═══ Dataset records

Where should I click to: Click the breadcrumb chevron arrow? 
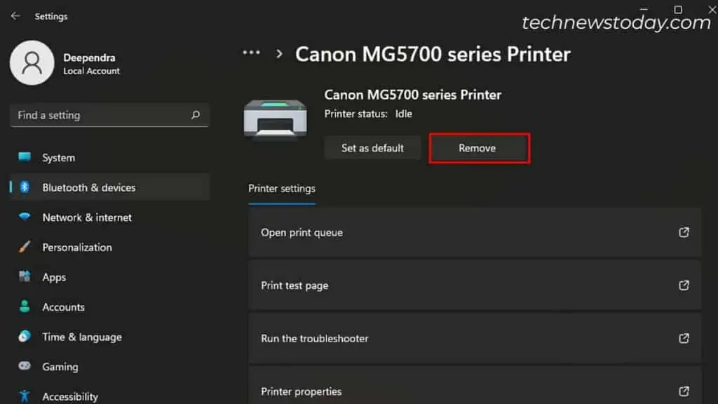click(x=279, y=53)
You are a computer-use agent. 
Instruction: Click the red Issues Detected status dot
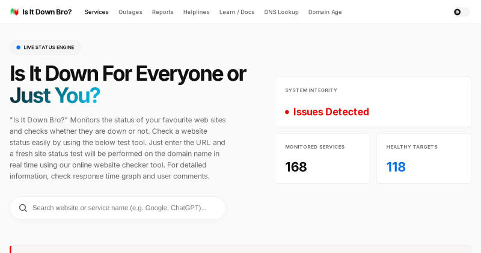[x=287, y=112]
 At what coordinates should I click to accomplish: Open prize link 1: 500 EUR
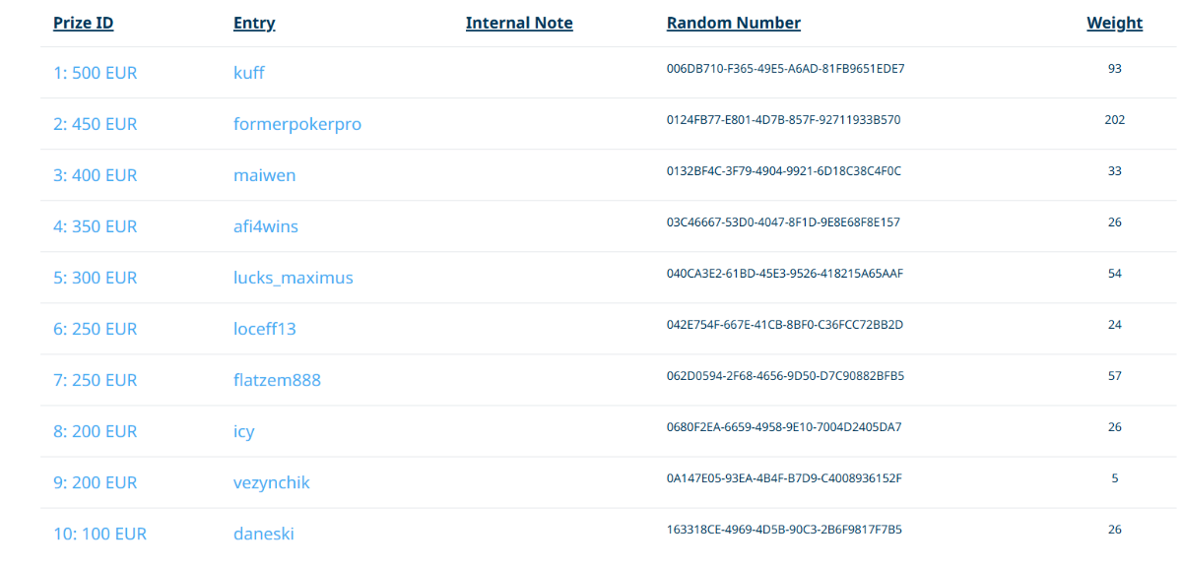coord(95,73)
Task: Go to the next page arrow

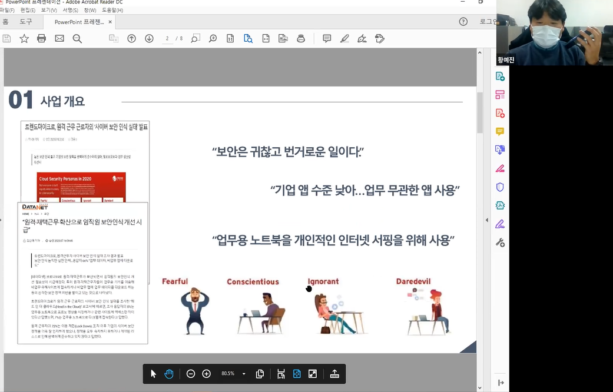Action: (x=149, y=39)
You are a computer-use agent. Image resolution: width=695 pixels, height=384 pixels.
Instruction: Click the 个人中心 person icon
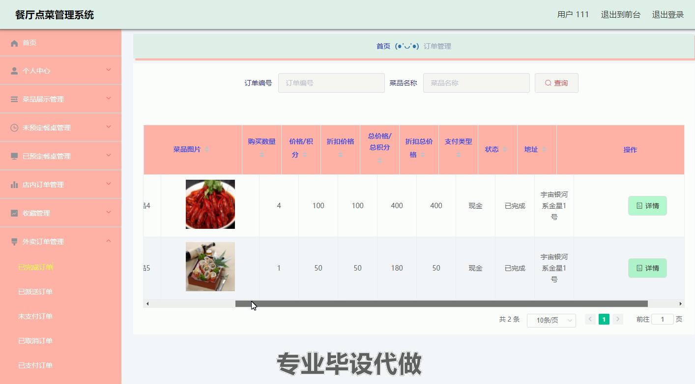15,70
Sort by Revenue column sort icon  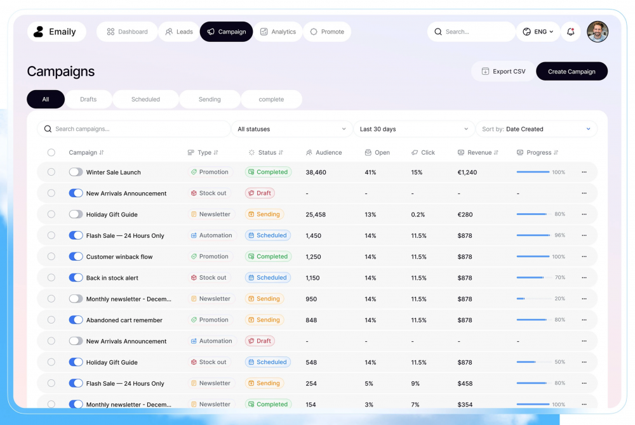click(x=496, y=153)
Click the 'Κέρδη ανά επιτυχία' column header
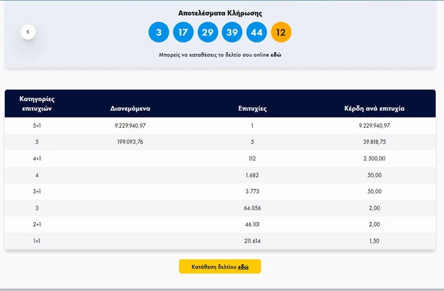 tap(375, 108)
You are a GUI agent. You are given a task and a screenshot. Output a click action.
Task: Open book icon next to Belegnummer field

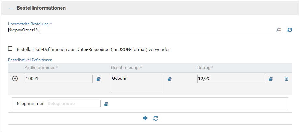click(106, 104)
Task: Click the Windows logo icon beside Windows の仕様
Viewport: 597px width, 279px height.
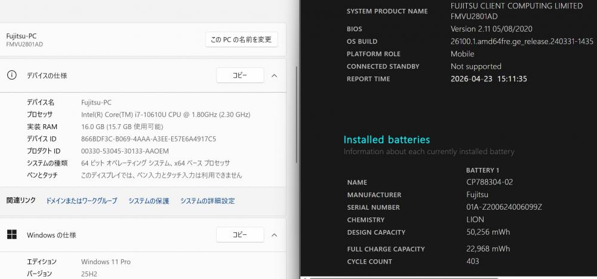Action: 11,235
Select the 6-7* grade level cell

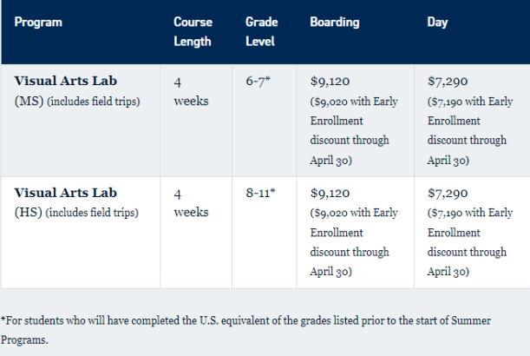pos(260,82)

══════
═══ Dataset records

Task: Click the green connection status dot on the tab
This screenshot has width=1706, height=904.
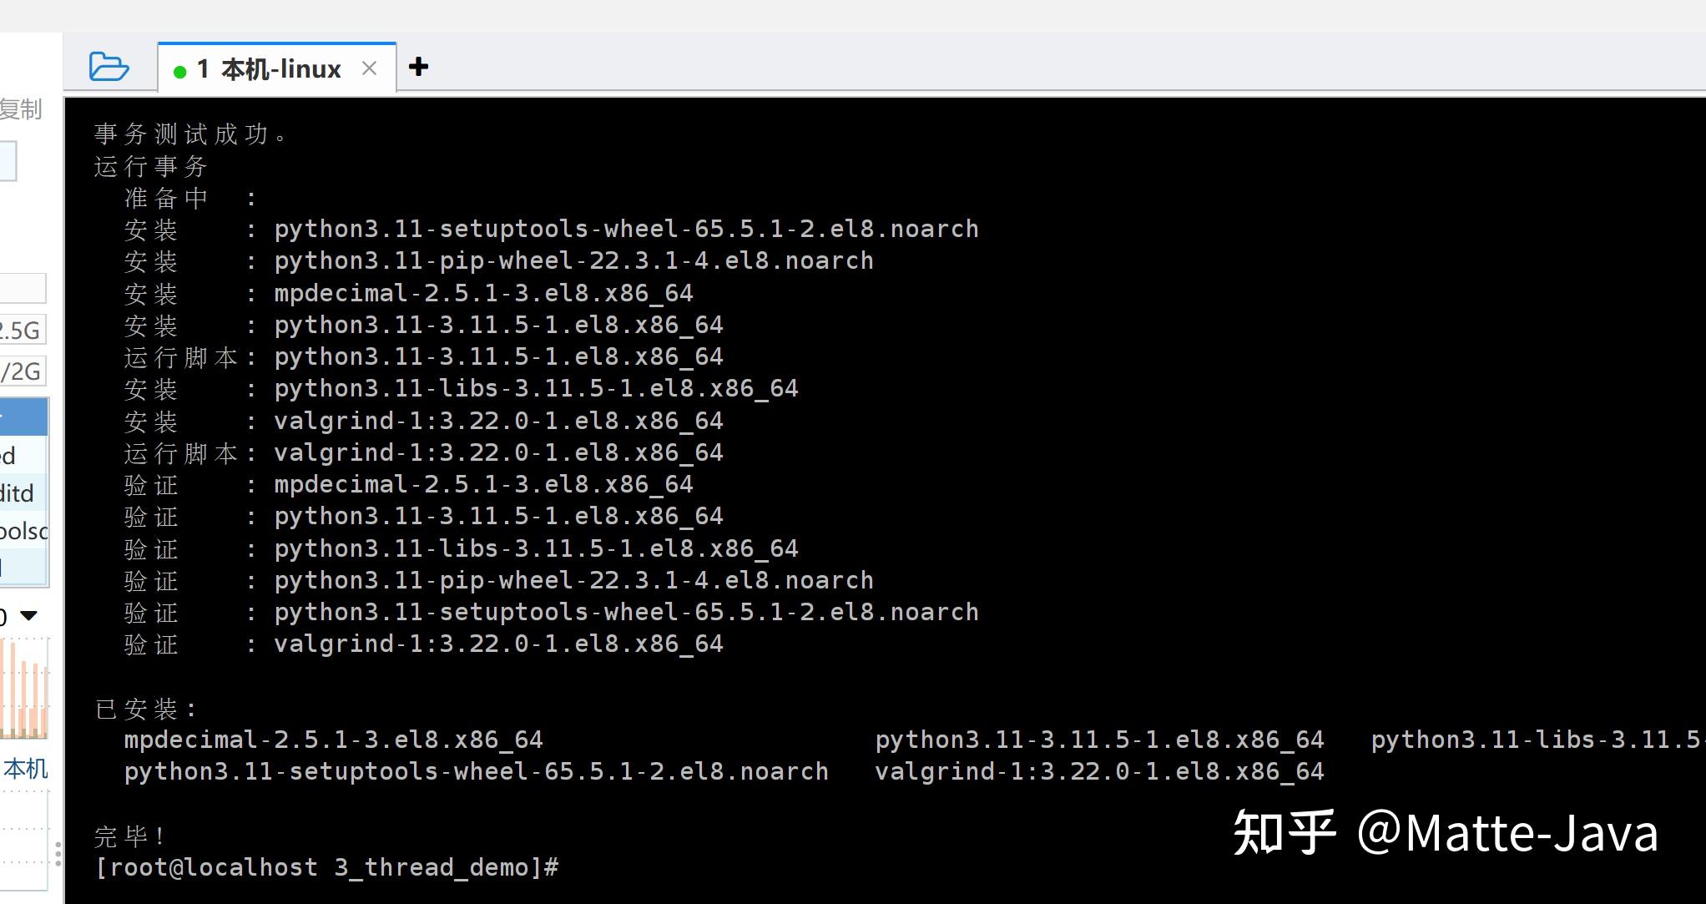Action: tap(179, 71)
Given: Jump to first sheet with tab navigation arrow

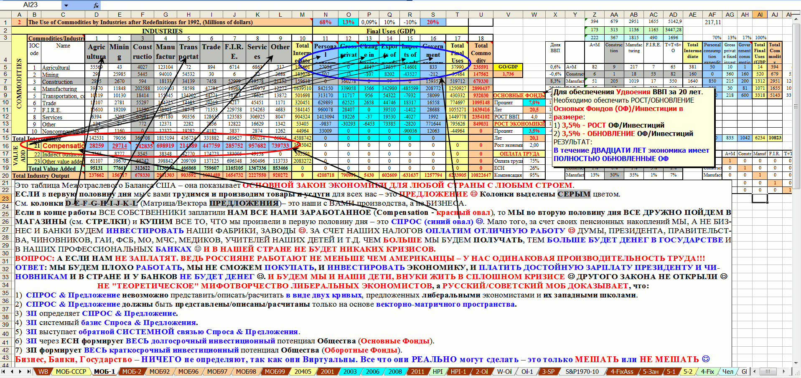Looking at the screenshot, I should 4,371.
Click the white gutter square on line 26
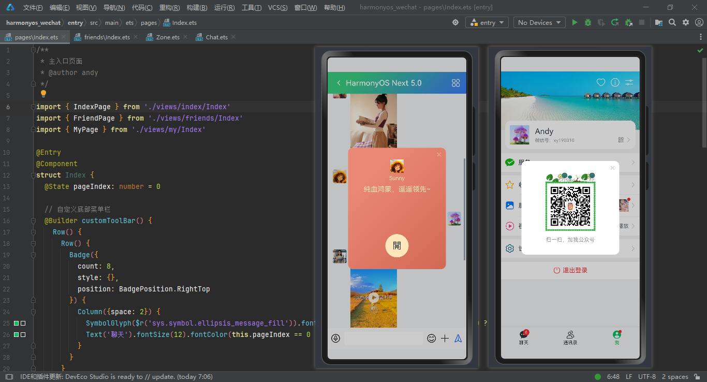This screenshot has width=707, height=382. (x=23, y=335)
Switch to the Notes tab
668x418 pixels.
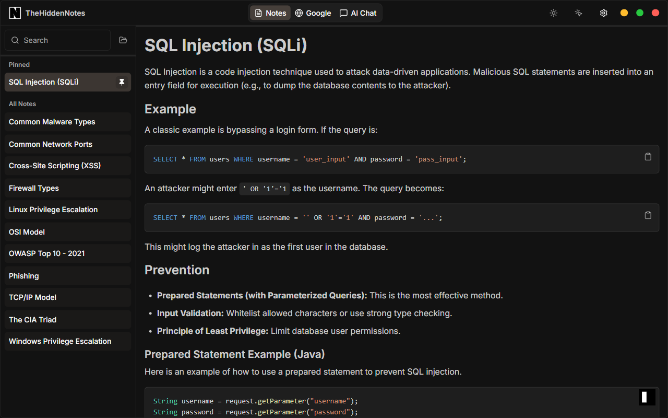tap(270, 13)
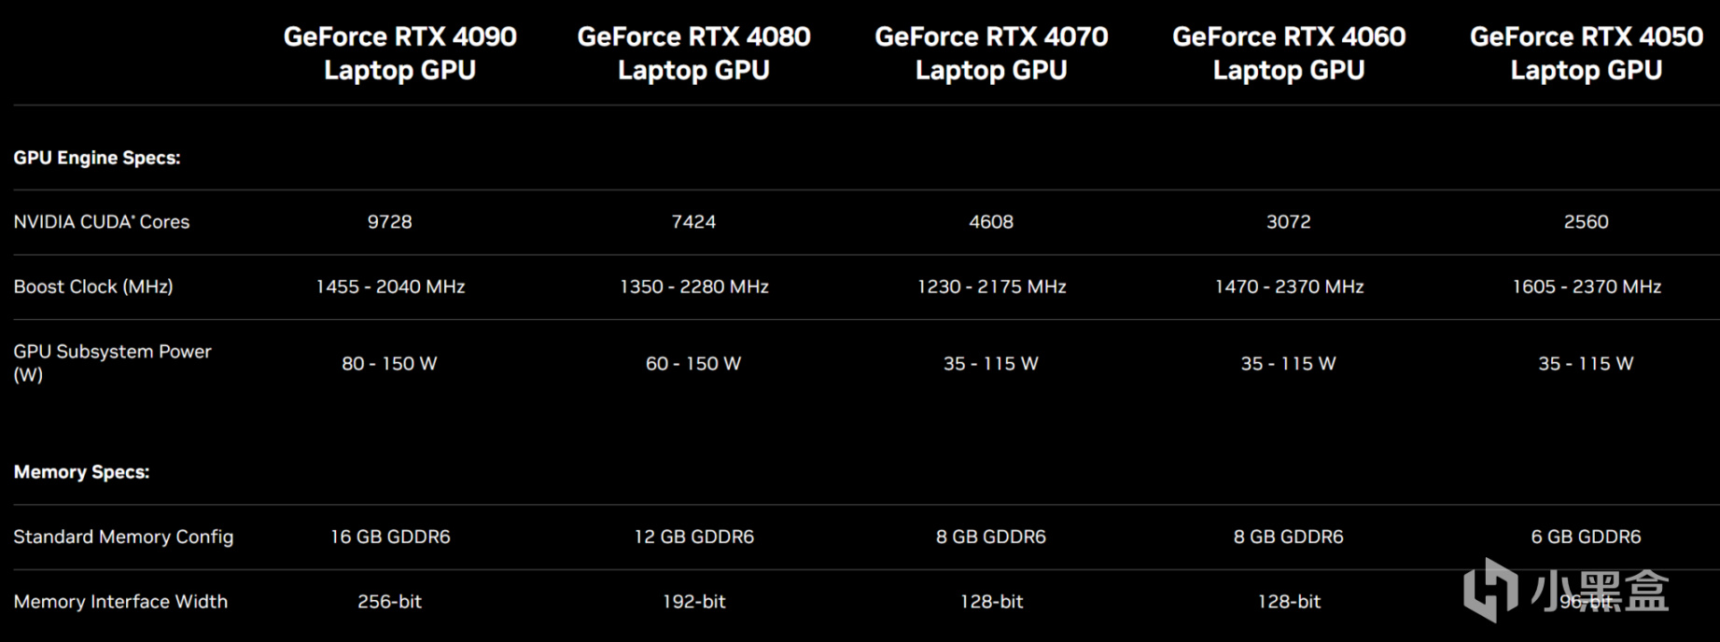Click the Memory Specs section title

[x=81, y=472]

══════

**Directions:**
Each line above that carries the string "computer" has to be returned.

**Result of this task:**
You are a computer-use agent. 
You are a computer-use agent. Image resolution: width=695 pixels, height=384 pixels.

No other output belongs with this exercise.